The President and CEO of the Advanced Medical Technology Association (AdvaMed) observed that the Agency’s “proposed 10-year cut off criteria could prove arbitrary as older predicates can offer extensive data about their performance, which helps sponsors introduce newer, safer devices.”  AdvaMed noted that “in some cases there are legitimate reasons for using older predicates, and that for some devices where the technology has changed little using those older predicates still makes sense.”

FDA’s potential sun setting of older predicates is the aspect of the proposal that could have the most significant impact on industry, physician entrepreneurs, hospitals, and academic medical centers.  If, for example, parties are no longer able to rely on certain predicates, they would no longer be able to market their devices unless they found a more recent predicate, or unless they obtained another clearance or approval.  This could produce gaps in the marketplace.

What Happens Next?

As the old adage goes, “the devil is in the details.”  While the announcement was long, many questions and details were not provided in the statement.
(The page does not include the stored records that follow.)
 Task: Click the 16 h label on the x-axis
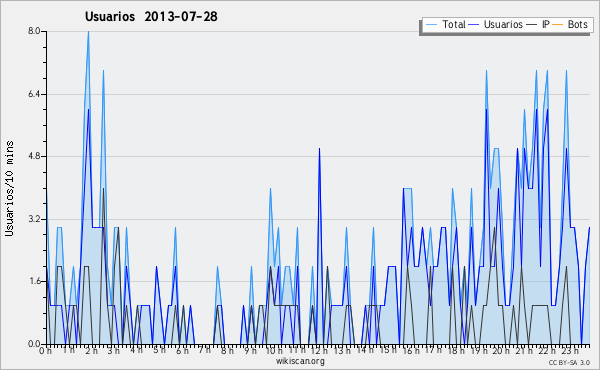click(411, 350)
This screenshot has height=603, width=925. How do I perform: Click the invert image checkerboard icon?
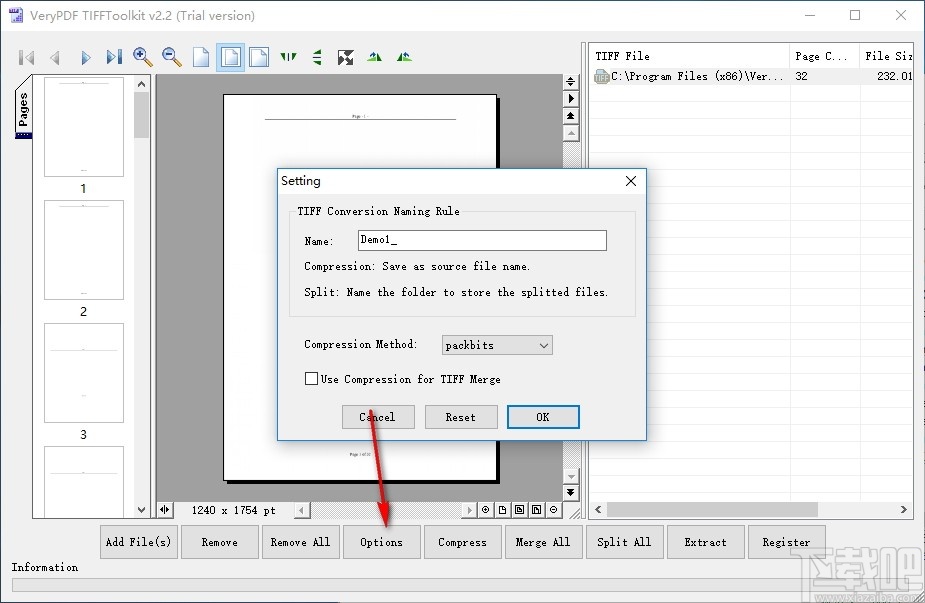(345, 57)
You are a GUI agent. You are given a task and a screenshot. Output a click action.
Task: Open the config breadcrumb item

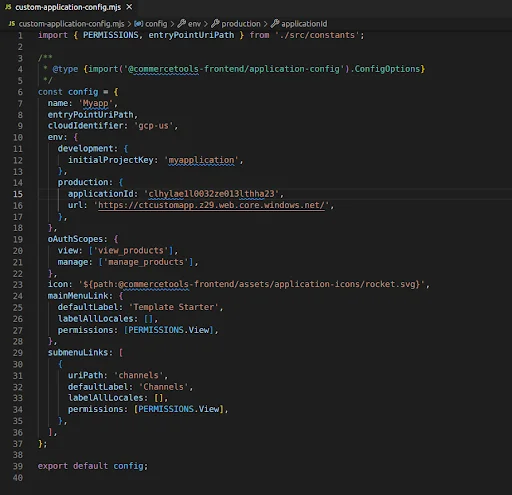156,24
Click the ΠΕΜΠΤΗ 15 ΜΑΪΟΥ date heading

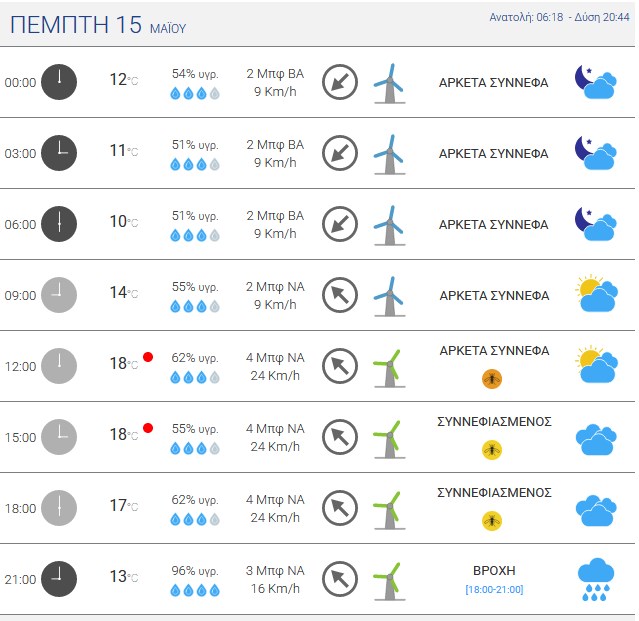[98, 25]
While FDA may need legislation enacted to achieve some of its goals, it is not yet clear whether Congress will be interested in moving forward with any legislation or the priorities it may consider.

FDA stated it will seek public comment on certain aspects of its proposal.  We will provide updates as details about those opportunities and about the Agency’s proposal become available.  The 510(k) process is integral to the medical device marketplace and any regulatory or legislative changes will likely be the subject of considerable debate.